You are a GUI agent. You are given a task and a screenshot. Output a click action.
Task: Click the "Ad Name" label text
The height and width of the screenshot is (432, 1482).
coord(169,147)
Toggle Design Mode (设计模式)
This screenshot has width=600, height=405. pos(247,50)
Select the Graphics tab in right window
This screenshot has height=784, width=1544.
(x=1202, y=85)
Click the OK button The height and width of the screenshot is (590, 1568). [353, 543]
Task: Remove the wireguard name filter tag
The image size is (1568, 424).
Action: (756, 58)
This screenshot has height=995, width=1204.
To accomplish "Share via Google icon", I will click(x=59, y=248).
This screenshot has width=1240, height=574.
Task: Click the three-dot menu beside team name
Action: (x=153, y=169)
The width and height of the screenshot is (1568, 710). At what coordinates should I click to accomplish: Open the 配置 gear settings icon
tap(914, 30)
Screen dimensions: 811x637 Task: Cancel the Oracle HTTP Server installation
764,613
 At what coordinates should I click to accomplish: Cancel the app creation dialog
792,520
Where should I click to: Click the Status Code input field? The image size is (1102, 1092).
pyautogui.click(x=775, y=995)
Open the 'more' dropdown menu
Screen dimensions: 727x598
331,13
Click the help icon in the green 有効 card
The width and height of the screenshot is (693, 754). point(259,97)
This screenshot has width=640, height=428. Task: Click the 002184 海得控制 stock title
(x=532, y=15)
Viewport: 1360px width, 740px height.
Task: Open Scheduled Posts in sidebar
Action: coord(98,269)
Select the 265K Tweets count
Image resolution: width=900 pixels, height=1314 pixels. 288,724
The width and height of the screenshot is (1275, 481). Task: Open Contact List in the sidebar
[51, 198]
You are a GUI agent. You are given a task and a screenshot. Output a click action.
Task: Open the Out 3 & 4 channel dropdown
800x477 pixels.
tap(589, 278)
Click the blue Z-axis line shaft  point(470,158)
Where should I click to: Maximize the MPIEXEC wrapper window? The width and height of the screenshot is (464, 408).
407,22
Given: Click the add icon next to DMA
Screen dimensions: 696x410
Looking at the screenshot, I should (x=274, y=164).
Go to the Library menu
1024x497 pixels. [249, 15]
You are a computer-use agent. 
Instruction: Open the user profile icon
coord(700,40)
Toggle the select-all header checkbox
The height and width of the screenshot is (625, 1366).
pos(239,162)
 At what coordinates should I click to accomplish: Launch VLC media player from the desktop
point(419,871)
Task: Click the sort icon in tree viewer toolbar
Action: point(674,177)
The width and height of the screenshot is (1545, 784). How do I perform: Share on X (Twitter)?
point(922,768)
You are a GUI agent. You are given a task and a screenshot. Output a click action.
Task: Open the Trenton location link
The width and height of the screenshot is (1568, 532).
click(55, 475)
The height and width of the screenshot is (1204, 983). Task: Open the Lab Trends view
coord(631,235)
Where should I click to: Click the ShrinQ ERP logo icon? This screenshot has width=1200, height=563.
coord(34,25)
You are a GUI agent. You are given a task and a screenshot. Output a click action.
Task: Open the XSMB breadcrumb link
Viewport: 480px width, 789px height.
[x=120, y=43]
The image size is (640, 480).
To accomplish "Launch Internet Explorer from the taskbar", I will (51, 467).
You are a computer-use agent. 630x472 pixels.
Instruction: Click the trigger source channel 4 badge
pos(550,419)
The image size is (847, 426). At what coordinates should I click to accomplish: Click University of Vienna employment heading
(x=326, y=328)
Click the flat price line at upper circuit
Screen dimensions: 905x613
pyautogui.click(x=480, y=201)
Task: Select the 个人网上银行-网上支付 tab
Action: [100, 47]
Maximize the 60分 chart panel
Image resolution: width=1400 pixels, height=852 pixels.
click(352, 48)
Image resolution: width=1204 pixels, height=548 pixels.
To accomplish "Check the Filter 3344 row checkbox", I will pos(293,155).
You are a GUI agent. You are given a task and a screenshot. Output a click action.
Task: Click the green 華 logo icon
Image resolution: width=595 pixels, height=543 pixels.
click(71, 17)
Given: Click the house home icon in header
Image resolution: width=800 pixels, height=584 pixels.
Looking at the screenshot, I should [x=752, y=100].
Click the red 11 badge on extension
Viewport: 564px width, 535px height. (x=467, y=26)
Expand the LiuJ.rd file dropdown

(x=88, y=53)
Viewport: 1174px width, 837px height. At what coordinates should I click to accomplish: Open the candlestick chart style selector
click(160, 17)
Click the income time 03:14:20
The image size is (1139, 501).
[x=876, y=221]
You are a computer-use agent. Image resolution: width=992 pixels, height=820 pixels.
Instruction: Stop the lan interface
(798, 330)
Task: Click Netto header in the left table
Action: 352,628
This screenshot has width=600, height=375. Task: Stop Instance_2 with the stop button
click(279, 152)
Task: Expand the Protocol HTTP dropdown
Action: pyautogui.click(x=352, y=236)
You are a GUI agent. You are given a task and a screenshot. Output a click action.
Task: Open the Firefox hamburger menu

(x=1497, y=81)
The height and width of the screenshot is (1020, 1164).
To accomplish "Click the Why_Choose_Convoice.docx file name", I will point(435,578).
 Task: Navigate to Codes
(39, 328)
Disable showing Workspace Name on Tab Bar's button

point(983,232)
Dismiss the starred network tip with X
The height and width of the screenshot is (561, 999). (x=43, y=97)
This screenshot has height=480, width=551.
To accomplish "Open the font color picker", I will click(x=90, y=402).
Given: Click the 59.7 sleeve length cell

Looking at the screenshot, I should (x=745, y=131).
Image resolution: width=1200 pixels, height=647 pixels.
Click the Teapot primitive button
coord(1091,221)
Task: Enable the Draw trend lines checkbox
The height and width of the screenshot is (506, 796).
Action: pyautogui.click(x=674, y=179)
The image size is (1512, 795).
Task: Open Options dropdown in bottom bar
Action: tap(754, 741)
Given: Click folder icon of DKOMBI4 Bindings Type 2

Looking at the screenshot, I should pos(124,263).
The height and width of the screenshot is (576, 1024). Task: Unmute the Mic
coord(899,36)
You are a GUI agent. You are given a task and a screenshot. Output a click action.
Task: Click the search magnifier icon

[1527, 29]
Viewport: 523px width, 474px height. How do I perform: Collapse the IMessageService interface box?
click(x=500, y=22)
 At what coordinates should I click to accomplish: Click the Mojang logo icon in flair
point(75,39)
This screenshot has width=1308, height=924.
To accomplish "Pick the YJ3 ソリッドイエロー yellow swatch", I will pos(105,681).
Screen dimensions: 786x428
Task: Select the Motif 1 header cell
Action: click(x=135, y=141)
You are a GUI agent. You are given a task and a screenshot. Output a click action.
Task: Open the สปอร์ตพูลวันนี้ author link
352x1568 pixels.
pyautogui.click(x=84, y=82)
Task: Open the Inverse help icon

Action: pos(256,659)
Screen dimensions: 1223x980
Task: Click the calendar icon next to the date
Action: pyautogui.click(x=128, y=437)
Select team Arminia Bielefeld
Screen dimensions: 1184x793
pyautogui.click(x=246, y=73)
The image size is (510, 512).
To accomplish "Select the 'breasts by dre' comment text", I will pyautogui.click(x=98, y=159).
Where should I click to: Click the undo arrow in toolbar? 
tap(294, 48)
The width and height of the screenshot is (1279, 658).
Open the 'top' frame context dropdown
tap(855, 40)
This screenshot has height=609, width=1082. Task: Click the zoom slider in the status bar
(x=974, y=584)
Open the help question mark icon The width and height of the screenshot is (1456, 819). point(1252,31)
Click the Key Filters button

EXERCISE GOAL >> Say how many lines in the records contain the string "computer", and say nothing else.

ANSWER BOX >> 3